Are mission-controlled, employee-owned companies better environmental stewards than conventional corporations? Is transitioning to employee ownership a more likely path to keeping a firms’ ecological mission alive, compared to selling a firm to a large competitor? The answer to these questions is critical to enterprise design for the 21st century and beyond. If we understand the relationship between enterprise design and a sustainable, equitable economy, we can be more deliberate in the choices we make.
To illuminate this issue, the Fifty by Fifty project is launching a series of company profiles and interviews of thought leaders, as part of a research project funded by Partners for a New Economy.
We are looking in part, though not exclusively, at B Corporations that are employee owned, because these companies have a commitment to social and ecological benefit embedded in their governing documents. We’ve identified several dozen of these firms and will be profiling them, and others, in this series. Ownership by workers, combined with mission-driven governance, may be an emerging model — viable in today’s economy — that embodies critically needed design elements required for environmental sustainability.

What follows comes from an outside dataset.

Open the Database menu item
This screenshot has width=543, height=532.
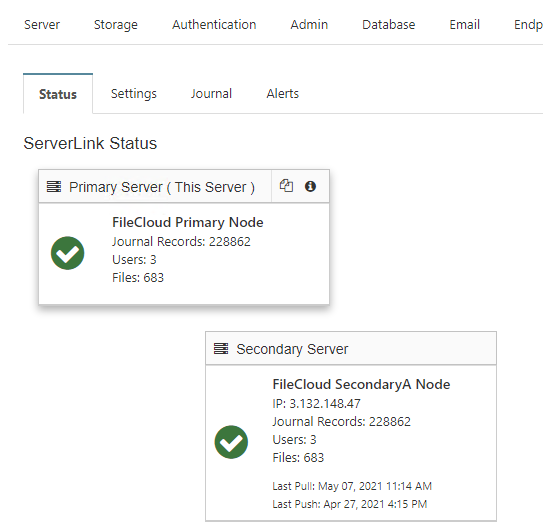(x=389, y=25)

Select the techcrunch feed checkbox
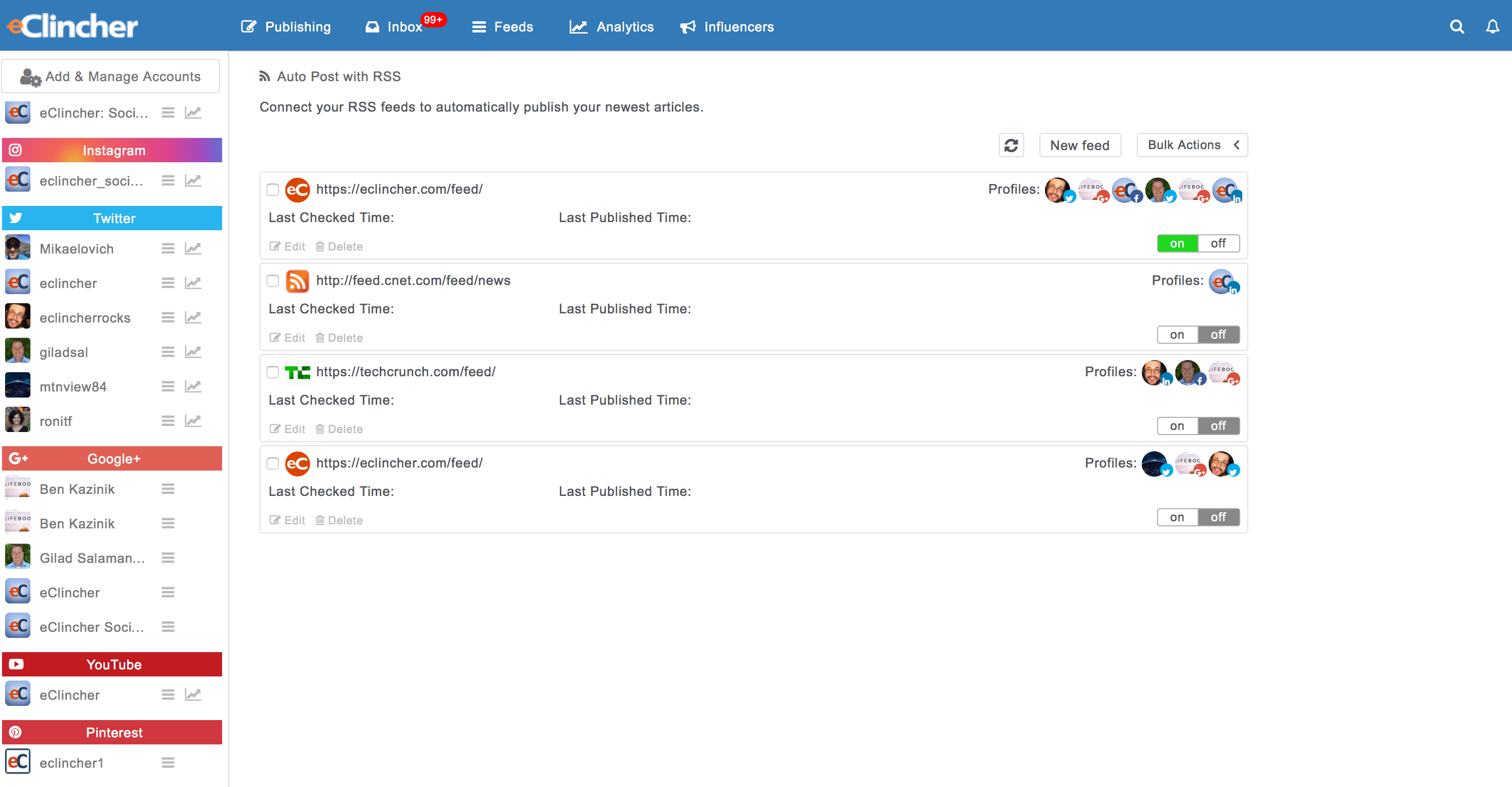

If the goal is system change, we as a society want to build and invest in durable enterprise designs that create and preserve environmental and social missions over the long term.

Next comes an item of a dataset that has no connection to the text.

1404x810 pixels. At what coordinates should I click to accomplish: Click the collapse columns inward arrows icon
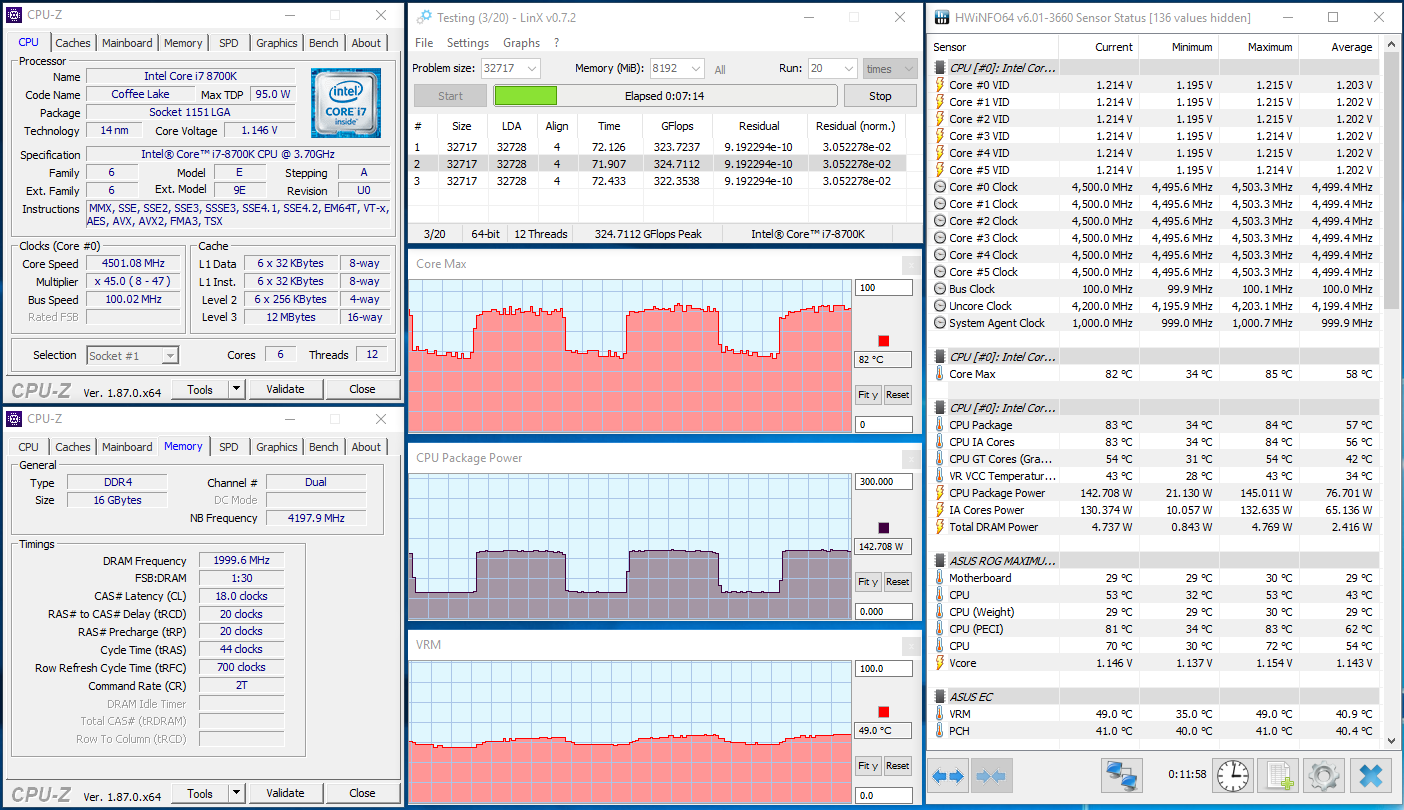tap(990, 775)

Our hypothesis is that firms that have shares predominantly trading in public markets are less capable of having a deep and genuine sustainability mission. Shareholders in publicly traded companies are large in number, geographically remote, disengaged from companies, and structurally unable to effectively voice social and ecological responsibility. Creating shareholders with different characteristics — fewer in number, close to the firm, engaged, committed to a common social or environmental mission — could help create companies compatible with an environmentally sustainable economy.
In this configuration, owners can become moral agents. Sustainability expert Carina Millstone, in her book Frugal Value, emphasizes that true sustainability cannot be driven by purely commercial concerns. The “business case” for sustainability is true only one-third of the time, MIT research has found. In two thirds of cases, there is no business case. True sustainability requires moral decision making. The question then is: in what ownership configurations is this possible?
We’re on a journey to explore these questions and look forward to sharing what we learn along the way.
—Marjorie Kelly and Sarah Stranahan, for the Fifty by Fifty project.